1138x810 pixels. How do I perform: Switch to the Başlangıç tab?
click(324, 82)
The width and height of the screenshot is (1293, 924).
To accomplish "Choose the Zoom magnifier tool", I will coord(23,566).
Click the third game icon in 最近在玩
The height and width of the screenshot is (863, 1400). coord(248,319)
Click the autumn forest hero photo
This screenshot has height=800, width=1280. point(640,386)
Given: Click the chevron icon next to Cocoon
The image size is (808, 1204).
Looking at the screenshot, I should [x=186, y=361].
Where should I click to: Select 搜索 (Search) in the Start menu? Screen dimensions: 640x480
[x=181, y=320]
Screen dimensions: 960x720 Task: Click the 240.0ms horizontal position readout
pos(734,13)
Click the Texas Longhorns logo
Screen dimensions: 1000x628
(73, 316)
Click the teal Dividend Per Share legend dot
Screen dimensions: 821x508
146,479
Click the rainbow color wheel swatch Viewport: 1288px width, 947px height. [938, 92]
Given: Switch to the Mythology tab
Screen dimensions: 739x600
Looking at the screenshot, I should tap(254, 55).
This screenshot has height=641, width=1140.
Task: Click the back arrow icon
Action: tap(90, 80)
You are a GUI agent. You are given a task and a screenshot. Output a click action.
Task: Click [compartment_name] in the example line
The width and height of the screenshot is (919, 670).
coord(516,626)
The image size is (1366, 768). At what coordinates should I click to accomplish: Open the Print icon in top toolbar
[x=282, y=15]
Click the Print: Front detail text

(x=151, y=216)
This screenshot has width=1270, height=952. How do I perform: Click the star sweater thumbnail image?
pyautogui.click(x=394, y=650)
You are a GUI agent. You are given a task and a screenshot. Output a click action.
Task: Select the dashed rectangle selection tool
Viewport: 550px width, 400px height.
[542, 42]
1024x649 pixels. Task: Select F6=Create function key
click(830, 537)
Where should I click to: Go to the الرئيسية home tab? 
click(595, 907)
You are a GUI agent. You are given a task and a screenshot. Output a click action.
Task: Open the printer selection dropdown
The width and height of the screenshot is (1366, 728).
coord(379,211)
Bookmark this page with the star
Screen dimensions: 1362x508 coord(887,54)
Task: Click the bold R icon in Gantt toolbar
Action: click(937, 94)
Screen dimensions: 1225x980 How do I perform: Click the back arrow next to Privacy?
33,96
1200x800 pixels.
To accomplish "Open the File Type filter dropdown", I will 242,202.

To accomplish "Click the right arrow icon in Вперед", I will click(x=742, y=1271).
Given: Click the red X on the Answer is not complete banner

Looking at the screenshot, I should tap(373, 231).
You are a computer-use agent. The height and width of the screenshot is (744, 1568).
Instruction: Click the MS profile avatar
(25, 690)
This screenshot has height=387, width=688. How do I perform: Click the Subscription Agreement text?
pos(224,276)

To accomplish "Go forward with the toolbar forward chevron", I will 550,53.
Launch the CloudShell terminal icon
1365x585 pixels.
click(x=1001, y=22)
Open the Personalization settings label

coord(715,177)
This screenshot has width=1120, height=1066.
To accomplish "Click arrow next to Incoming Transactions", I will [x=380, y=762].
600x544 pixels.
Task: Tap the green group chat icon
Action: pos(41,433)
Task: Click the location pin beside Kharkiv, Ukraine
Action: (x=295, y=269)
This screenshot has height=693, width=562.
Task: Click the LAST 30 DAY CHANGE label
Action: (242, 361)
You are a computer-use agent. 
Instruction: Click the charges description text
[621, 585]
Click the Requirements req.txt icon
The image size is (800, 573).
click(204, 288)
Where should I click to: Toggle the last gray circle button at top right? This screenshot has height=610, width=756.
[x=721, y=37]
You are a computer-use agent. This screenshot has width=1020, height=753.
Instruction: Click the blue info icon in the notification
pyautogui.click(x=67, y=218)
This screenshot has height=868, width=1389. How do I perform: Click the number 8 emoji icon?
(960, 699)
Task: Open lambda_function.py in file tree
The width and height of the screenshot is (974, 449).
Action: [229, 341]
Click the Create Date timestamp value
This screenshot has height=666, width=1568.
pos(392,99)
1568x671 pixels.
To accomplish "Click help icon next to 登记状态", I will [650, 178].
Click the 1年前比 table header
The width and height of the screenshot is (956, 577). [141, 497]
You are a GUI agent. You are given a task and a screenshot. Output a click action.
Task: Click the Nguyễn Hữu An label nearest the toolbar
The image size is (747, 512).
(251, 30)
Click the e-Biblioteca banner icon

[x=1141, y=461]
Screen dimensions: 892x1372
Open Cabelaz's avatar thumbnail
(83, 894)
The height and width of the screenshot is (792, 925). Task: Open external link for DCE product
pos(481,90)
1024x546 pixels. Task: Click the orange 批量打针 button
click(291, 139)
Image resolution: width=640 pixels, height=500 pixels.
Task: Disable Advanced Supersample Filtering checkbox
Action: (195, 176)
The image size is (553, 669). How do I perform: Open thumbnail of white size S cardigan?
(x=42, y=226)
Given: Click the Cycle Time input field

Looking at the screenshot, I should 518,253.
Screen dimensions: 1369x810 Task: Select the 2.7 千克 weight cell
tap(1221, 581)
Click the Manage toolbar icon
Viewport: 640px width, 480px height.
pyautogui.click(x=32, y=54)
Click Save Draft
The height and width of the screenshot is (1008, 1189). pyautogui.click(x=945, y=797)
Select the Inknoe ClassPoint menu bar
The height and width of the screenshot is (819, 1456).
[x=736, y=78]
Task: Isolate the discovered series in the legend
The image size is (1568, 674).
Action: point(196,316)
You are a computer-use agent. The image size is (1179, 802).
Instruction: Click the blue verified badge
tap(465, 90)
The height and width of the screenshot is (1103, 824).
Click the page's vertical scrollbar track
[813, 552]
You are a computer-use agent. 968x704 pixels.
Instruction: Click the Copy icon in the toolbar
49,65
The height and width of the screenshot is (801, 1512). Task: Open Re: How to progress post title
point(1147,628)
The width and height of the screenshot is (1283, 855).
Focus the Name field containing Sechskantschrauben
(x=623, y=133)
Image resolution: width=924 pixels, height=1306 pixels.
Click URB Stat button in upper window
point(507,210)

··········

* _Required action_
Go through the entries above and count the lines with the word "computer", then give only that number.

* _Answer below_
5